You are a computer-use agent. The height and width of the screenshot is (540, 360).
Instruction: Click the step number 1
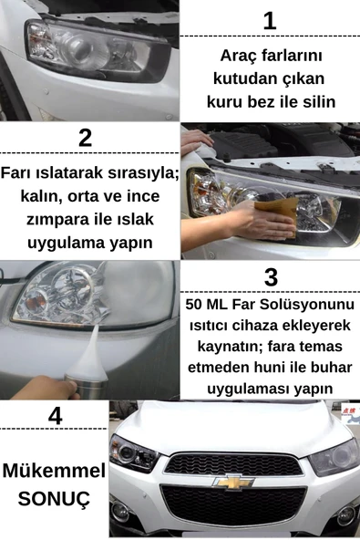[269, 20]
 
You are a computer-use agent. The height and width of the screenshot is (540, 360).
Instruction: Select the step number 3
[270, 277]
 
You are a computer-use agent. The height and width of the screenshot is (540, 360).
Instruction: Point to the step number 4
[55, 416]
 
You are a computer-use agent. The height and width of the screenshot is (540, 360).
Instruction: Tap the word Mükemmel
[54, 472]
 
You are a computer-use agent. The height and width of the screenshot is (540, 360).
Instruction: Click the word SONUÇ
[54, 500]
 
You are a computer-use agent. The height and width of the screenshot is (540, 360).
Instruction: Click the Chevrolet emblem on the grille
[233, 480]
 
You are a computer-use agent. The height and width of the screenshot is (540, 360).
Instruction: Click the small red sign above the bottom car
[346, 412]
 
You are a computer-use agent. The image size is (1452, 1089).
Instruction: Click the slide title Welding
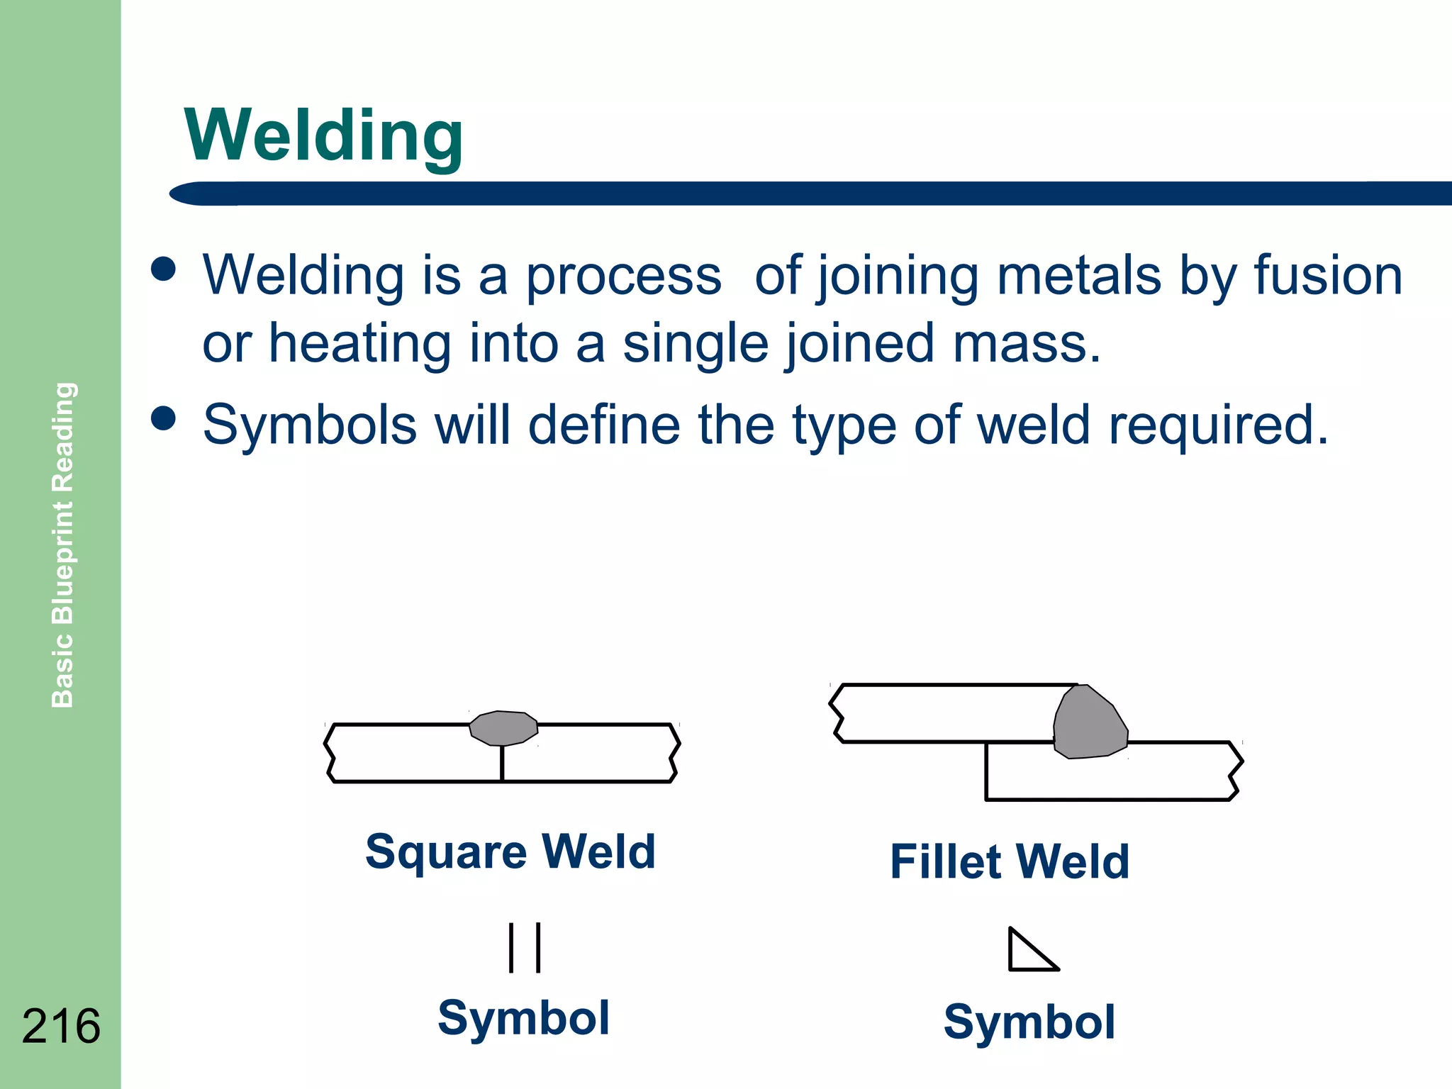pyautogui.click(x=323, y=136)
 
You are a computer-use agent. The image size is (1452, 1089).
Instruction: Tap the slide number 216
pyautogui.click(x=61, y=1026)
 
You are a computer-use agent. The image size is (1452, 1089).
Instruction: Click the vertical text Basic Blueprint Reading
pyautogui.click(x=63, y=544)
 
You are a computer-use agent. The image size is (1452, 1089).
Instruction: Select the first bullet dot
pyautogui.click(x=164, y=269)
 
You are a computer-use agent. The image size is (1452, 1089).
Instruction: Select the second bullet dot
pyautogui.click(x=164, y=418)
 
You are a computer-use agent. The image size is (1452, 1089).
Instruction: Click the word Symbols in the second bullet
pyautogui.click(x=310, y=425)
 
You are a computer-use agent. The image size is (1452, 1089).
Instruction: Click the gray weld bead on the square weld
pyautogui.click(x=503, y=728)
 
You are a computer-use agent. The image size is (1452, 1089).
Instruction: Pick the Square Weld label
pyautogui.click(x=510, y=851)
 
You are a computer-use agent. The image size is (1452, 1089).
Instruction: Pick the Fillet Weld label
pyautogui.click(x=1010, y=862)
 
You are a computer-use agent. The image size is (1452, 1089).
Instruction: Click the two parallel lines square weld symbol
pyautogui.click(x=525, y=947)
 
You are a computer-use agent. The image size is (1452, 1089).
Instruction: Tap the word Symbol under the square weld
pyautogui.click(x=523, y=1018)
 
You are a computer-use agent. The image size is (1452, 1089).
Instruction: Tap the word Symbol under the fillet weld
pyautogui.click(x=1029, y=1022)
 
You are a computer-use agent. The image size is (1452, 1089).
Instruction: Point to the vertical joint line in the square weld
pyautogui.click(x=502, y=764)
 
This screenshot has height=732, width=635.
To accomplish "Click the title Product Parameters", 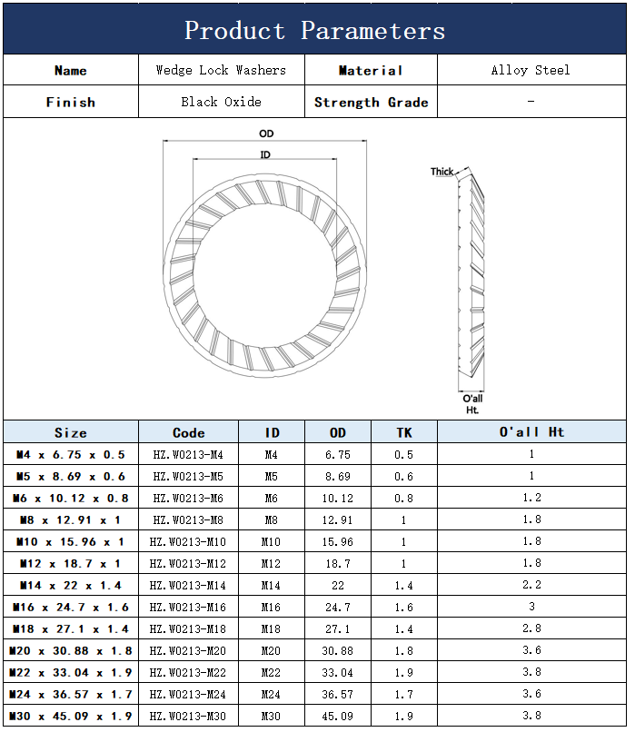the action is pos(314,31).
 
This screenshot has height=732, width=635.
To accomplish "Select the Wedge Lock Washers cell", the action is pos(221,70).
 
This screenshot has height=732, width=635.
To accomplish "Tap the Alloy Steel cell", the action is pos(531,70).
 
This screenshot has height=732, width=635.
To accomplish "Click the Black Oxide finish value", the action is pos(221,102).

=-=-=

Reproduce the part of the records that opens at their start and closes with the line containing "pyautogui.click(x=164, y=418)", substituting "screen-navigation agent" for each occurrence of "computer-use agent" and leaving everything else unchanged. Omit the pictures.

You are a screen-navigation agent. The height and width of the screenshot is (540, 360).
Instruction: Click the step number 1
[269, 20]
 
You are a screen-navigation agent. The height and width of the screenshot is (540, 360).
Instruction: Select the step number 3
[270, 277]
 
You are a screen-navigation agent. The height and width of the screenshot is (540, 360).
Instruction: Point to the step number 4
[55, 416]
 
You are a screen-navigation agent. The height and width of the screenshot is (540, 360).
Instruction: Tap the word Mükemmel
[54, 472]
 
You are a screen-navigation agent. The height and width of the screenshot is (540, 360).
Instruction: Click the word SONUÇ
[54, 500]
 
You are a screen-navigation agent. The height and width of the screenshot is (540, 360).
Instruction: Click the Chevrolet emblem on the grille
[233, 480]
 
You are a screen-navigation agent. The height and width of the screenshot is (540, 360).
Instruction: Click the small red sign above the bottom car
[346, 412]
 
You are a screen-navigation agent. The image size is (1452, 1089).
Instruction: Click the slide title Welding
pyautogui.click(x=323, y=136)
 
You are a screen-navigation agent. The image size is (1452, 1089).
Instruction: Tap the slide number 216
pyautogui.click(x=61, y=1026)
 
You are a screen-navigation agent. The image size is (1452, 1089).
Instruction: Click the vertical text Basic Blueprint Reading
pyautogui.click(x=63, y=544)
 
You are a screen-navigation agent. The image size is (1452, 1089).
Instruction: Select the first bullet dot
pyautogui.click(x=164, y=269)
 
You are a screen-navigation agent. The image size is (1452, 1089).
Instruction: Select the second bullet dot
pyautogui.click(x=164, y=418)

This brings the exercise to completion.